### Work task
Take every line from the entries below that includes the word "Expand" and copy it.

*** Provided information Section Begins ***

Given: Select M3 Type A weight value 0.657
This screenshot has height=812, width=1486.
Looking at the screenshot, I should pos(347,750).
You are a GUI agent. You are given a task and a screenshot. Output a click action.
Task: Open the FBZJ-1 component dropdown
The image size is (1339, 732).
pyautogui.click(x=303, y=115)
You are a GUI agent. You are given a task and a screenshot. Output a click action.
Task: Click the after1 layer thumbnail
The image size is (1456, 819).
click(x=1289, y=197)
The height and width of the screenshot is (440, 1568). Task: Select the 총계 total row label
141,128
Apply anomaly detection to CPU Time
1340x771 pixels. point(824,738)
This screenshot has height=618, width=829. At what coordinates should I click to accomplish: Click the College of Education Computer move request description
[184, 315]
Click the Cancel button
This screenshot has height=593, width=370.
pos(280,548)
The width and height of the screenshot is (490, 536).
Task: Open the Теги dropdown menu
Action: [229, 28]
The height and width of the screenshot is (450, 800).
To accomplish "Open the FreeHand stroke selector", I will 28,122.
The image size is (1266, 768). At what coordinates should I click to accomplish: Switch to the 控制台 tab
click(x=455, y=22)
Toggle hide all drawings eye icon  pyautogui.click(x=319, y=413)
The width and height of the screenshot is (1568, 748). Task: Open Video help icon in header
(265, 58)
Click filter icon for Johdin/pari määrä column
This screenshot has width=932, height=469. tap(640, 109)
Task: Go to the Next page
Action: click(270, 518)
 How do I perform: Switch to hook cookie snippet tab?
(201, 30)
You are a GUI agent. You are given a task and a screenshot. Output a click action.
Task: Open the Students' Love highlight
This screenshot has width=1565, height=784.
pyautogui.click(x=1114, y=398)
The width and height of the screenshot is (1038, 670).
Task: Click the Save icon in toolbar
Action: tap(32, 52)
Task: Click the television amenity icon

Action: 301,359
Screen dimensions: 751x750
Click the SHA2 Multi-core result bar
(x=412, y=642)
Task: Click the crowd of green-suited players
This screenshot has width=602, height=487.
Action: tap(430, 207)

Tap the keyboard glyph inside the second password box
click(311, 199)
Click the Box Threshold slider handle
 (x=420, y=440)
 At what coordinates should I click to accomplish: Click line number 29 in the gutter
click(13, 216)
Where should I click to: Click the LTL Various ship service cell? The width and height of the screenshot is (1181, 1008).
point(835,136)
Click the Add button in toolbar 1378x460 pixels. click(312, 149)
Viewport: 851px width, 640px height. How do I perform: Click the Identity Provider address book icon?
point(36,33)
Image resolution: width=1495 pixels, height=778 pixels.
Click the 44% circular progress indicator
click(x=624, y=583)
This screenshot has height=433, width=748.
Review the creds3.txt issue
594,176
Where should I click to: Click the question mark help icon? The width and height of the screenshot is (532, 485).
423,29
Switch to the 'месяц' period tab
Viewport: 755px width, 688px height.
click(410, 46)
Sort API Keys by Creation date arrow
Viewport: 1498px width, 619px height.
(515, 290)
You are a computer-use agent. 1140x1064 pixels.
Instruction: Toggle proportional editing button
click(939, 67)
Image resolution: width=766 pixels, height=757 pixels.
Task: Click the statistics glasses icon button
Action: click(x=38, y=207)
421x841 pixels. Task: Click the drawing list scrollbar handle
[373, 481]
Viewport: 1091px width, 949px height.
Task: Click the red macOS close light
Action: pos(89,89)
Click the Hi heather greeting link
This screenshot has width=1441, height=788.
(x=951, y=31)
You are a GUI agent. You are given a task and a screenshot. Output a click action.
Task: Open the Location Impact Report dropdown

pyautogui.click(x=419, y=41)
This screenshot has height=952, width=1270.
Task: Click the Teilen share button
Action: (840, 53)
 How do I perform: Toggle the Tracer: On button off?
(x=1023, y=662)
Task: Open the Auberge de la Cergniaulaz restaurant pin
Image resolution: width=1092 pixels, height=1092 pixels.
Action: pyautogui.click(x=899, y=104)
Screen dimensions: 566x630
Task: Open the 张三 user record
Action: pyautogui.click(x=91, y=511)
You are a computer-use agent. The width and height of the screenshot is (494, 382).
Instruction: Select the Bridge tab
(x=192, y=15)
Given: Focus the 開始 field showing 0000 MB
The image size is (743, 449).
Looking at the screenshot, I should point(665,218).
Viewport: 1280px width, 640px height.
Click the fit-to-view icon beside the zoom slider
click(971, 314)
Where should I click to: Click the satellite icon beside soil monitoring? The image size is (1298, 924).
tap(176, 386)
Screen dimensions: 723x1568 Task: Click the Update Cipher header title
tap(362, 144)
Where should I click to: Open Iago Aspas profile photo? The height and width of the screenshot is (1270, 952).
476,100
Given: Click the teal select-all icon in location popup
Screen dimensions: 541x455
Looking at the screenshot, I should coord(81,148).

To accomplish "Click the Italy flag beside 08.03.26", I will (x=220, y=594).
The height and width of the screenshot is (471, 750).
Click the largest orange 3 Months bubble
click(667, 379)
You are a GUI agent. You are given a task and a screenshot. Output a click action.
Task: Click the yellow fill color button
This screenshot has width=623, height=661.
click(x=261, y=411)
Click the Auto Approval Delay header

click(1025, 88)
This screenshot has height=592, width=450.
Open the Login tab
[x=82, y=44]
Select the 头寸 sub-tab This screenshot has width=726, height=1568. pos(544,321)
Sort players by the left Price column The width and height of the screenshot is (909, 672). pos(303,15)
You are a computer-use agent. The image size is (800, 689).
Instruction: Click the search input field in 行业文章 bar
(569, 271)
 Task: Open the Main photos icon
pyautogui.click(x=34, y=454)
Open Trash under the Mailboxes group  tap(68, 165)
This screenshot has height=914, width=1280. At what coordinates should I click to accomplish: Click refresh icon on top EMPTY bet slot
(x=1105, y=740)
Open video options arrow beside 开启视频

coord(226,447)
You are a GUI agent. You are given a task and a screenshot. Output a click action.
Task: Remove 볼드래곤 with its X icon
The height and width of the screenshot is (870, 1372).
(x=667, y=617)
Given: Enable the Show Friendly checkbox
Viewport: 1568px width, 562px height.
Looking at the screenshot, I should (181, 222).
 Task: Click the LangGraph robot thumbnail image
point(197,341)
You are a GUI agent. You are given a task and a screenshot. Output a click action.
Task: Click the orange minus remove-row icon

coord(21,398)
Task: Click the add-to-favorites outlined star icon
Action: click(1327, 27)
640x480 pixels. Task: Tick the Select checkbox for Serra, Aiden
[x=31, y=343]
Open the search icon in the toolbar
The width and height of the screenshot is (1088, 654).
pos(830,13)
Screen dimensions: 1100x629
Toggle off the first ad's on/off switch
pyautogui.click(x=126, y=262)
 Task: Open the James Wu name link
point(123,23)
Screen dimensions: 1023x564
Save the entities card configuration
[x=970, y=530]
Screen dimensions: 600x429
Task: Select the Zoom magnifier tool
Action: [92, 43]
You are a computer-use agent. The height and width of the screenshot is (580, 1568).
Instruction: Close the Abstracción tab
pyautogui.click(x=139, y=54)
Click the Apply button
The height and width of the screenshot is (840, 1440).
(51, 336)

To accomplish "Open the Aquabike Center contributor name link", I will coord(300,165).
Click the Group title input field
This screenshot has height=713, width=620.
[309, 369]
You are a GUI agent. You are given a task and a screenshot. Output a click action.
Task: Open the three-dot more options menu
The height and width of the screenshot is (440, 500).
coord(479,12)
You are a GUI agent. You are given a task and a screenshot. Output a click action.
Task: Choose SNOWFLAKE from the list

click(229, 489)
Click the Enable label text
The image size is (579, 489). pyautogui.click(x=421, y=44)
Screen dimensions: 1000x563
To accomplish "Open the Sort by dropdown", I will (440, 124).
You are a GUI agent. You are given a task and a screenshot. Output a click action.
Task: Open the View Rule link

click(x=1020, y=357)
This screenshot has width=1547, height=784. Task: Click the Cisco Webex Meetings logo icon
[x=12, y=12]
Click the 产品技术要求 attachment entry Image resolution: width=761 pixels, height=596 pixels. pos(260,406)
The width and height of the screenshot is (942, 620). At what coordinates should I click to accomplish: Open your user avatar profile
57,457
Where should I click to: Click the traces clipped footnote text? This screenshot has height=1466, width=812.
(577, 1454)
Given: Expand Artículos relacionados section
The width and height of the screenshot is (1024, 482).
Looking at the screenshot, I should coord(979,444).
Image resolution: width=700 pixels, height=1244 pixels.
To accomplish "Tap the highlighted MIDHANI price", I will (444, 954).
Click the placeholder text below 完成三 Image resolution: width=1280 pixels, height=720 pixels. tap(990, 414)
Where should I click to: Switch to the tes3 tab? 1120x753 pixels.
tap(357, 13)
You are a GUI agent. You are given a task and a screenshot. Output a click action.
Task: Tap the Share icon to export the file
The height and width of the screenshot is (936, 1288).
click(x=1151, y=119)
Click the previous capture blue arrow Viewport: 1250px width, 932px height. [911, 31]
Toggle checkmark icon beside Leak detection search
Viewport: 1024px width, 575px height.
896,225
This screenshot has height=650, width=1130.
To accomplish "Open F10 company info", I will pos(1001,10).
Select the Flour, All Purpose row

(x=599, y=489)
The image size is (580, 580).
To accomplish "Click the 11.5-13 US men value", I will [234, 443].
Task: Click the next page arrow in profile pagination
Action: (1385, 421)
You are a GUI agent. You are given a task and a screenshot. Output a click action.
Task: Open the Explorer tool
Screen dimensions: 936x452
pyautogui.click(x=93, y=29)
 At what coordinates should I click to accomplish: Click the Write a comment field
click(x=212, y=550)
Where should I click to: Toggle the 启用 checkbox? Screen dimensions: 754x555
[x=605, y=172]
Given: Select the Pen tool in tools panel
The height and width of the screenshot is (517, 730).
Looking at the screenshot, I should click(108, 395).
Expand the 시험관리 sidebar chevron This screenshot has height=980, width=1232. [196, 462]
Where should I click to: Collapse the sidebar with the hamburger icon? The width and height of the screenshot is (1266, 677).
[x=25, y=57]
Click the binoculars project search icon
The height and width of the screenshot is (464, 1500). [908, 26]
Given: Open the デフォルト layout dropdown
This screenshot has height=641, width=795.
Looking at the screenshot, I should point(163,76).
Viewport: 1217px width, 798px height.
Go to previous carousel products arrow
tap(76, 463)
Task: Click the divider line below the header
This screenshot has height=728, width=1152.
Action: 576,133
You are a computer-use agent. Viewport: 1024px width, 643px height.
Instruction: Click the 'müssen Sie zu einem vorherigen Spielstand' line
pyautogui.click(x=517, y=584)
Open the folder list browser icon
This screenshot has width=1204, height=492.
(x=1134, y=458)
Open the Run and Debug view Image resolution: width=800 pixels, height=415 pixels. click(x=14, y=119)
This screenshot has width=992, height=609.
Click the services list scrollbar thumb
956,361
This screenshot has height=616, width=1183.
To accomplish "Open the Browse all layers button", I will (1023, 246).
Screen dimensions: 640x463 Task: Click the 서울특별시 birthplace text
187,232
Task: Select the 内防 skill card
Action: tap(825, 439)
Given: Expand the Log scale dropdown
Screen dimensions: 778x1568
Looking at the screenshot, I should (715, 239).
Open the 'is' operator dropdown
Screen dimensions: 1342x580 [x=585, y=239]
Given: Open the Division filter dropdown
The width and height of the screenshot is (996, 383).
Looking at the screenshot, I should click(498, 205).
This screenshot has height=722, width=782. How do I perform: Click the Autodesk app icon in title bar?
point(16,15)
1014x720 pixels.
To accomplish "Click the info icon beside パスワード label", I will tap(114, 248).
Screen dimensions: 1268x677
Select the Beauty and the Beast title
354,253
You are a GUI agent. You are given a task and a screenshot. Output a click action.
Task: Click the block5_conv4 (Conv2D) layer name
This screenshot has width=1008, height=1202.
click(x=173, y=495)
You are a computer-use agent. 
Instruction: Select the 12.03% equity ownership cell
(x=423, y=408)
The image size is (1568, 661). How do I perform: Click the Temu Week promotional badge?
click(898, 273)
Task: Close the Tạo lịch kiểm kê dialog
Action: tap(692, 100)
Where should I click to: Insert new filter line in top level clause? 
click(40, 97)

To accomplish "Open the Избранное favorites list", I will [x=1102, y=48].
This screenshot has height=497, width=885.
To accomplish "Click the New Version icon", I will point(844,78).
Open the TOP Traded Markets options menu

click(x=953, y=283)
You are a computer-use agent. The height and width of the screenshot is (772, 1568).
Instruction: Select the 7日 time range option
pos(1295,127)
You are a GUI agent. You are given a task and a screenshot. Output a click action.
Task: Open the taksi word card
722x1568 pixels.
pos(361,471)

*** Provided information Section Ends ***

### The completed task
Given: Expand Artículos relacionados section
Expand the 시험관리 sidebar chevron This screenshot has height=980, width=1232. [196, 462]
Given: Expand the Log scale dropdown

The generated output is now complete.